** Given data follows **
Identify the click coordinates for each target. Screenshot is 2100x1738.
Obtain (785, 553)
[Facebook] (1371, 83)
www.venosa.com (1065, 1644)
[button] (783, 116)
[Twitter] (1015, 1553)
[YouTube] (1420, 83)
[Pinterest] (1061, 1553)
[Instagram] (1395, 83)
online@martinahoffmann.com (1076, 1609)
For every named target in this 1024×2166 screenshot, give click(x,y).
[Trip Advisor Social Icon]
** End of Given data **
### Your goal
Give the data again in full, keeping every line as it was.

### Response for this exercise
Identify the click coordinates for each target. Screenshot is 2100x1738.
Obtain (785, 553)
[Facebook] (1371, 83)
www.venosa.com (1065, 1644)
[button] (783, 116)
[Twitter] (1015, 1553)
[YouTube] (1420, 83)
[Pinterest] (1061, 1553)
[Instagram] (1395, 83)
online@martinahoffmann.com (1076, 1609)
For every named target in this 1024×2166 screenshot, give click(x,y).
[Trip Advisor Social Icon]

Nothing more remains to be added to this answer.